Ahora bien, parece evidente que lo de Berlusconi no tiene remedio. Sí lo debería de tener el que haya un solo sacerdote que acceda a darle la comunión. El párroco que se la dio se excusa diciendo “¿Qué podía hacer, negársela? No es durante una ceremonia cuando se puede plantear la cuestión. Y además quien celebra la misa no tiene por qué saber el estado civil de quien viene al altar a tomar la eucaristía“.

Pues sí, no sólo podía sino que debía haberle negado la comunión. Es cierto que un cura no tiene por qué saber el estado civil del que se acerca a comulgar. Pero cuando el mismo resulta ser el presidente del gobierno de tu país y es pública y notoria su condición de pecador, entonces no hay excusa. Es mayor el escándalo por darle la comunión que por negársela, con la diferencia de que lo primero va en contra de las normas de la Iglesia y lo segundo no.

En los primeros siglos de la historia de la Iglesia, la confesión de los pecados era pública. La penitencia también. Y precisamente el pecado del adulterio era uno de los que conllevaba una disciplina penitencial más severa. En muchos casos, el pecador no era admitido a la comunión hasta que se acercaba la hora de su muerte. Obviamente ese sistema conllevaba ciertos problemas pastorales de primer orden. No era cosa agradable que toda la comunidad supiera los pecados graves de cada uno de sus miembros. La introducción de la confesión auricular ayudó no poco a solucionar ese problema. Ahora bien, es de sentido común que cuando se da un pecado público, aunque se siga acudiendo al confesionario para lavarlo, la Iglesia exija una reparación o arrepentimiento igualmente público. Y si es una personalidad importante, con mayor motivo.

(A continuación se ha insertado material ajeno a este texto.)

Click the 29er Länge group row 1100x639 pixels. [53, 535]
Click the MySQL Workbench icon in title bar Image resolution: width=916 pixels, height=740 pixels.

Si la Iglesia llegó a sufrir un cisma por oponerse a un rey adúltero, no creo que sea mucho pedir que se le niegue la comunión a un tipo de la catadura moral de Berlusconi. El hecho de que desde su gobierno se sostengan posturas similares a la Iglesia en temas como la eutanasia o la presencia de los crucifijos en las aulas, no debería de ser óbice para actuar con energía y contundencia. De lo contrario, muchos fieles pensarán que con los poderosos se hace “acepción de personas". Y eso es muy peligroso para la credibilidad de la propia Iglesia.